Over which shares are GSLs offered?

Guaranteed Protection

A GSL guarantees an agreed worst case exit price for a share position. This can reduce the effect of share prices gapping. The great thing is, during the term of the GSL the protection holds regardless of what happens to the actual share price.

May be set as close as 1% from the current share price

The closest distance a GSL can be set from the share price is 1%, which affords a high level of protection on your investments. Additionally, this may act to reduce the collateral required for the position to as little as 1%.

Amendable at potentially no extra cost

Once a GSL has been set, if the share price moves, the GSL level can be amended to trail behind the share price to potentially lock in profits. This change can be actioned online.

Reduce your maximum loss to as little as 1%

If a GSL is set 1% below the current price of a share you hold, then the maximum loss you can suffer on the share is limited to 1% of that price.

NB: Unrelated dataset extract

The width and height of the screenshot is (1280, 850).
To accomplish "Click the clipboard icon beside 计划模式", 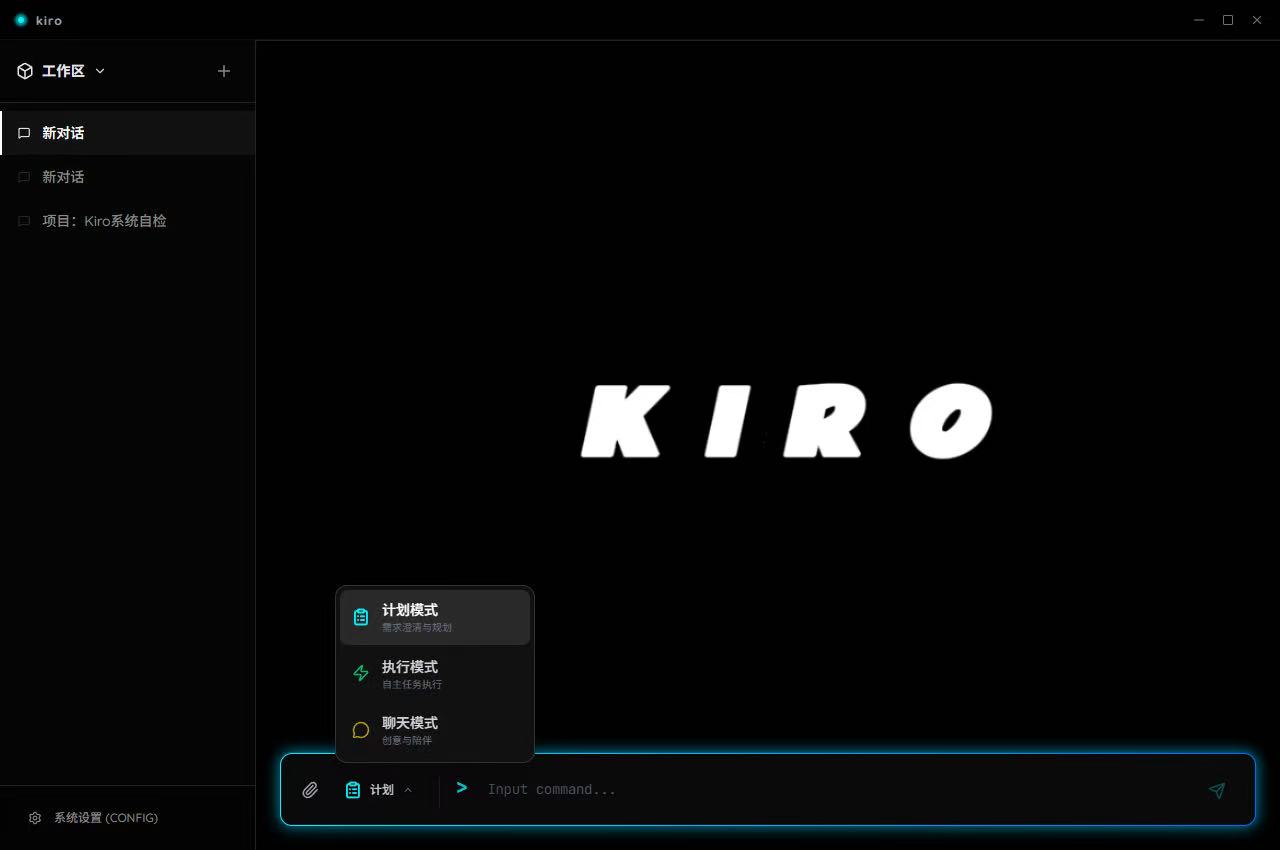I will 361,617.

Can be placed online with a new order or added to an existing share position

The Trading Platform allows you to purchase a GSL when opening a new position or can be added to an existing position.

How GSLs work

A GSL will be triggered if you have a Long Position and the share trades at or below the GSL level or if you have a Short Position and the share trades at or above the GSL level any time during the normal trading hours on the ASX, up until the expiry of that GSL. In the example scenario below the chart demonstrates the difference when GSL protection is used in relation to a Long Position and a share price suddenly falls.

Example scenario

The example illustrates 

  • a holding of XYZ shares with a value of $200,000  
  • compares one scenario with a GSL at $19.80 
  • to another scenario where no GSL is used

If the XYZ share price suddenly drops to $18.00 the GSL would be triggered. 

You can see that with the GSL on a net basis the position is closed at $19.80, the GSL level; however the position without a GSL would be valued at the market price, in this case $18.00. 

In this example, the loss on the position is dramatically reduced by using the GSL.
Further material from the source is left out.